Selected passage:

Here Comes the Autumn

In late Summer and as Autumn comes around the little foxes and I spend a lot of time harvesting from our allotment and foraging in the surrounding countryside.  Growing up in North London my family were always big blackberry pickers.  I remember my mum stopping the car at the side of a busy road and my sisters, brother and I jumping out with our empty ice cream tubs to fill with blackberries.  So, I have continued the trend, but, as our home is close to fields, lakes and woods with lots of available scrumpable foods, we are more prolific.

There is something about the fact that the food is free that gives you a little extra thrill.  The kids enjoy it and can get quite competitive.  I can’t walk past a blackberry bush from about July without assessing it’s bounty.  On an actual picking expedition I just can’t stop.  The little foxes squealing with delight as they find the next gathering of fat juicy berries. I’m as bad as the kids.

I do become a little obsessive, scouting out my sloes and apples for months in advance.  One of the school dads is also a sloe hunter and we exchange intelligence.  However, I am very cagey about my damsons, there are not many of these and they are on the edge of a carpark, so, I am always nervous someone else will get there first. 

This year the allotment has not done as well as usual.  I put it down to strange weather and  the distraction of getting Mrs Fox’s website up and running.  So to satisfy our harvesting urge the kids and I have been scrumping like crazy.

We have blackberries.  We have eaten crumbles for weeks now, but I have also frozen them, some cooked with a little sugar and some nice fat juicy berries uncooked and individually frozen.  We have raspberries and black currents in the garden which I also freeze.  I wash out and keep my plastic take-away cartons all year round and then use these containers to freeze my bounty.  Last year I was still eating blackberry crumble in May.  I also still have blackberry jam from last year, so I am not jamming this year. 

We have apples.  There are numerous apple trees among the hedgerow and trees around the lakes.  We pick the apples; sticks, dog leads, fishing nets have all been used to fell our bounty.  We eat the unbruised ones.  I cook rabbit stew and pork belly on the weekend stewing up the bruised apples to complement them.  Then I core, peel and freeze the rest under lemon water in take-away cartons, so those May blackberry crumbles often include apples.

We have damsons and little yellow plums.  The plums I preserve in sugar water in kilner jars.  I’ve done the same with the damsons but I prefer to pickle them in a sweet spiced sauce, great with meats; game and ham especially.  I also made some damson gin last year and it was fab so I’ll be doing that again.

Information shown:
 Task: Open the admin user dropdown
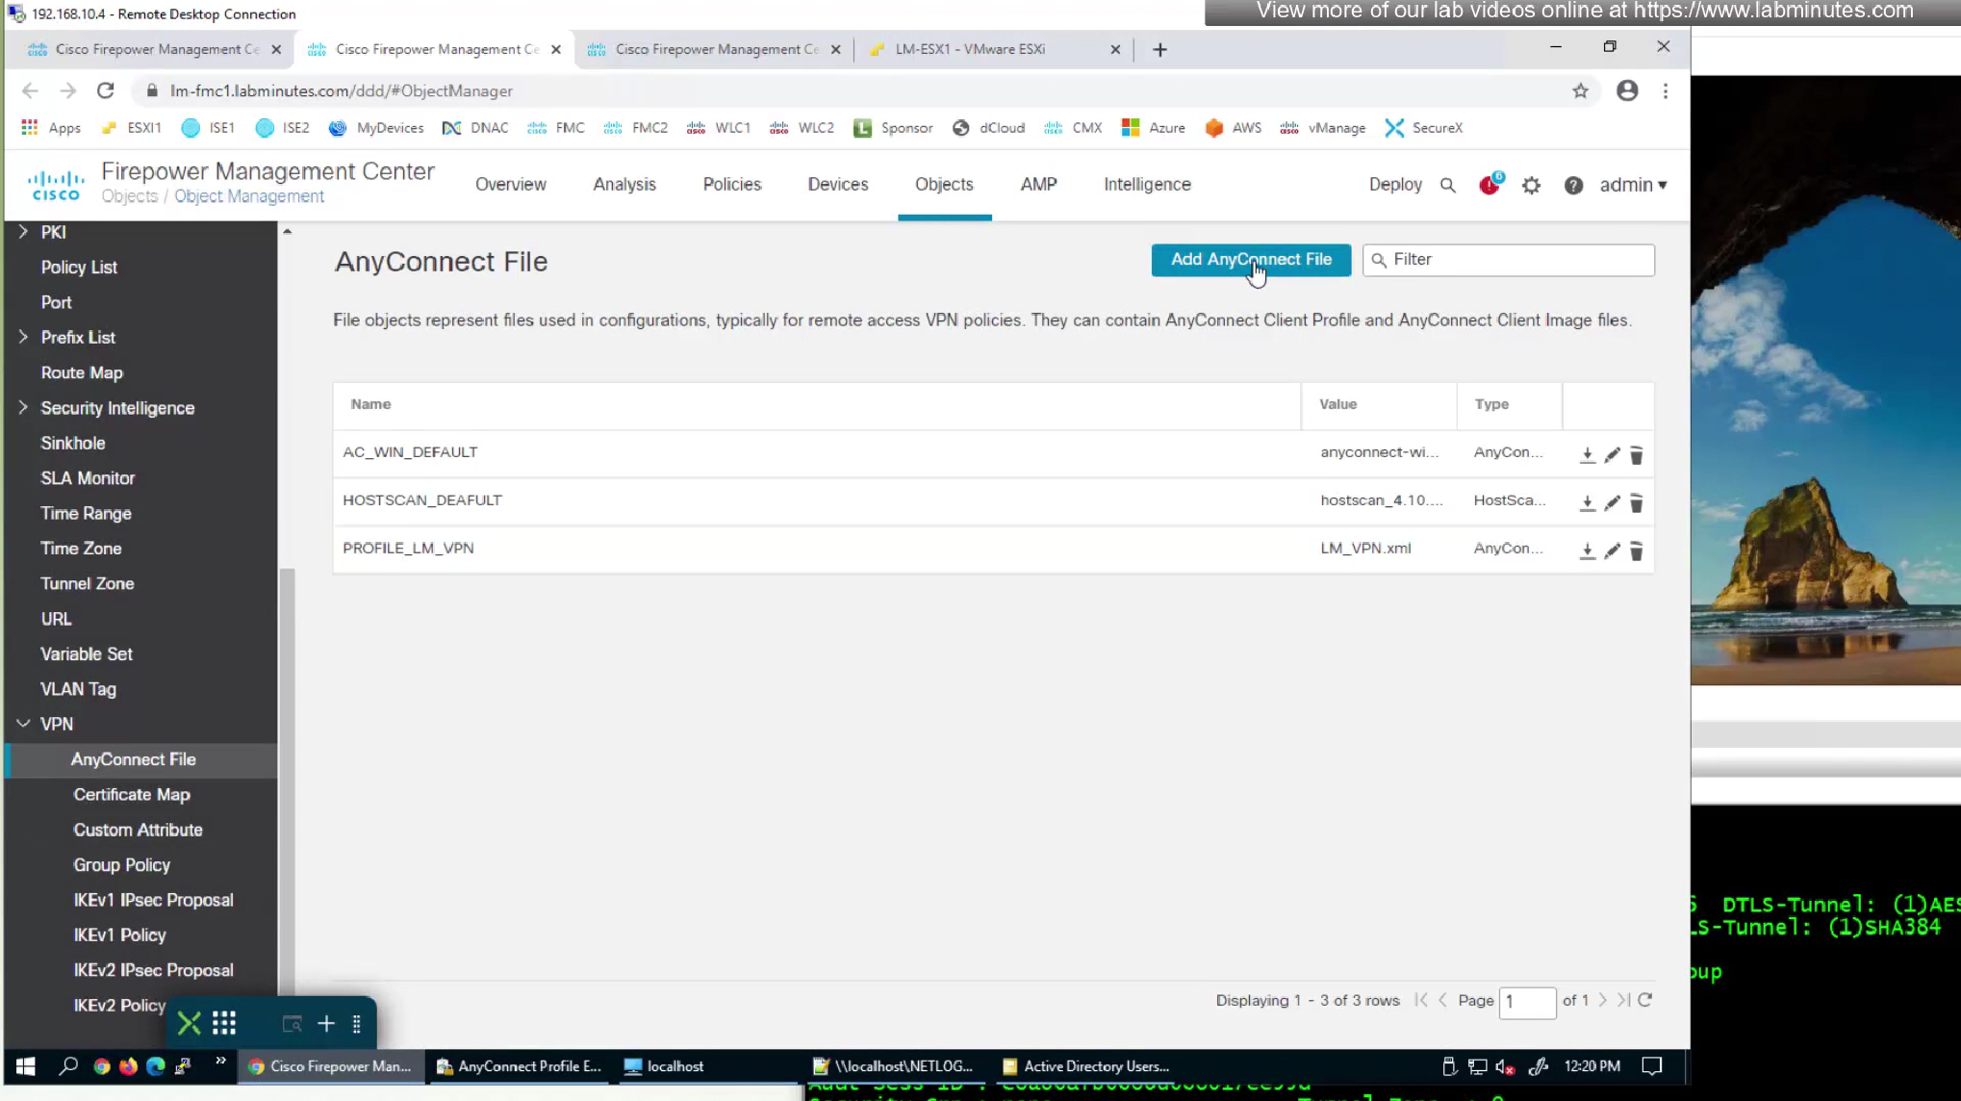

Required tasks:
A. In the autumn foraging post, where are the damsons that the writer is cagey about?
B. From the autumn foraging post, extract everything from "Here Comes the" down to "are more prolific.".
C. Rewrite the paragraph of the autumn foraging post beginning "We have apples." as a short bulleted list that keeps its main facts.

Answer set:
A. They are on the edge of a carpark.

B.
Here Comes the Autumn

In late Summer and as Autumn comes around the little foxes and I spend a lot of time harvesting from our allotment and foraging in the surrounding countryside.  Growing up in North London my family were always big blackberry pickers.  I remember my mum stopping the car at the side of a busy road and my sisters, brother and I jumping out with our empty ice cream tubs to fill with blackberries.  So, I have continued the trend, but, as our home is close to fields, lakes and woods with lots of available scrumpable foods, we are more prolific.

C.
- Many apple trees grow in the hedgerow and around the lakes.
- The apples are knocked down with sticks, dog leads and fishing nets.
- Unbruised apples are eaten.
- Bruised apples are stewed to go with weekend rabbit stew and pork belly.
- The rest are cored, peeled and frozen under lemon water in take-away cartons, so the May blackberry crumbles often include apples.